Print resources! Yes, print resources. Pinterest is great, but sometimes you just need a solid program idea without wading through 1001 crockpot recipes and “How I Pretend My 2 Year Old is a Perfect Angel” posts. Here are three books you can order for your collection and use to plan your teen programs:
Paper Made: 101 Exceptional Projects to make Out of Everyday Paper by Kayte Terry
So many projects mean lots of options for programming. I especially like the Family Portraits, Paint Chip Mobile, and Queen of Hearts Necklace, but I would estimate at least 50 of the 101 projects, most using cheap and/or recycled materials, would work as library craft programs.
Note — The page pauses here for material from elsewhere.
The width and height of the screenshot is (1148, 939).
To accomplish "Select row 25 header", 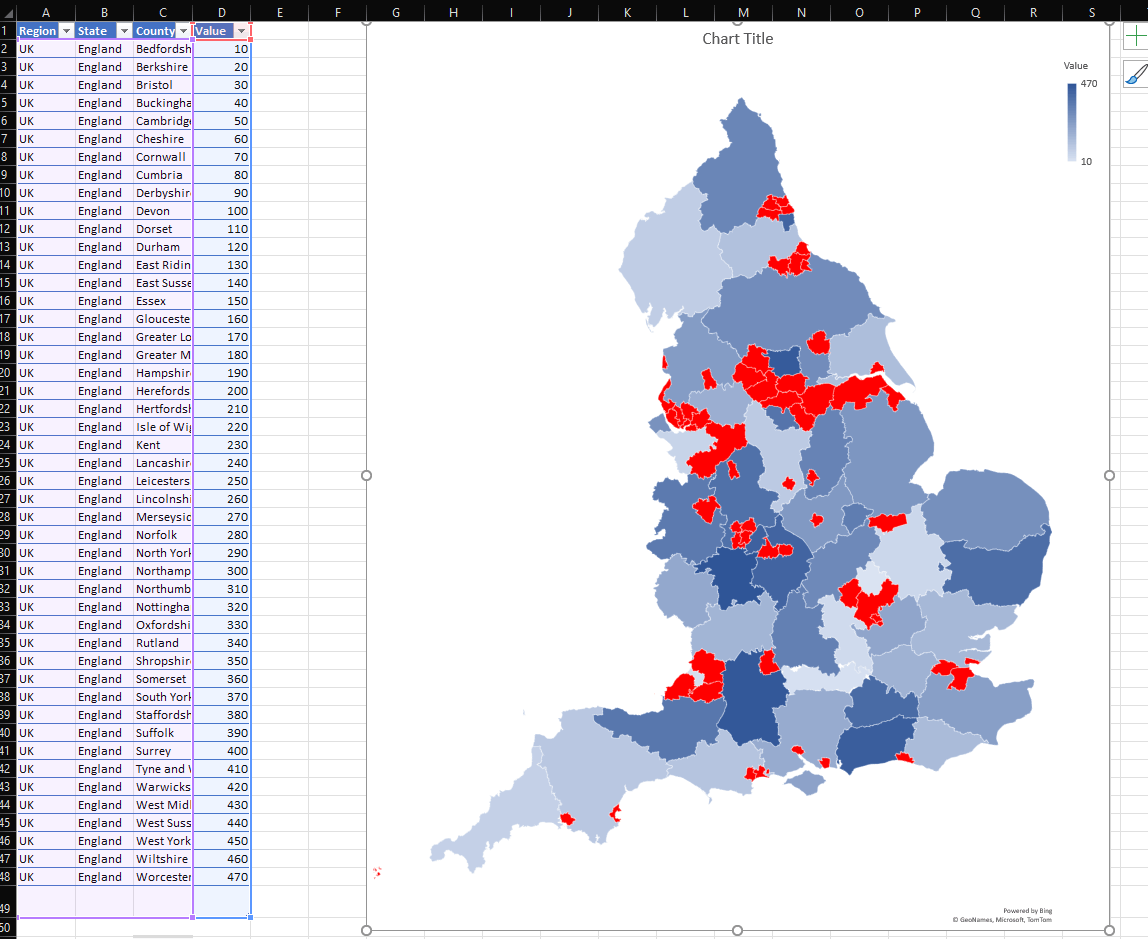I will (x=7, y=463).
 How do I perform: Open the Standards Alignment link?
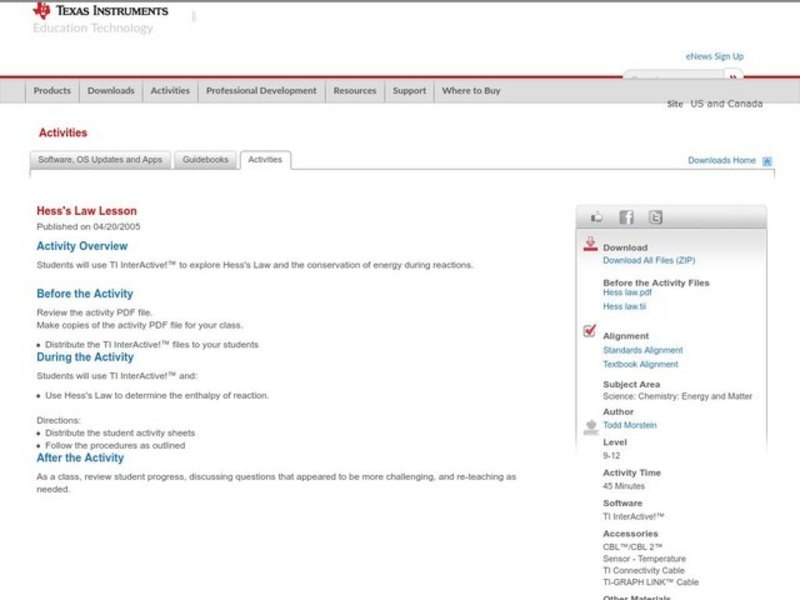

Don’t Forget to Write for the Secondary Grades by 826 National, edited by Jennifer Traig
If you’ve ever wanted to offer more structured writing programs, but just don’t have the resources to bring in someone to teach a class then fear not, 826 National has you covered. 50 lessons are included and there is a great variety of subjects, session length, and seriousness to choose from. Hamilton fans might be interested in “How to Write a One-Person Show About a Historical Figure” while I’m partial to the lesson that teaches how to write a respectful fan letter. There is also a great lesson called “Writing for Gamers” that uses video game conventions to get teens writing. Many of the lessons are easily adaptable to the time and participants you have available.
Team Challenges: 170+ Group Activities to Build Cooperation, Communication, and Creativity by Kris Bordessa
If you have a TAB or other group that could benefit from some team-building or you just want some fun things to break the ice before you get down to business this is your book. The challenges use everyday items and encourage creative problem solving, teamwork, and communication.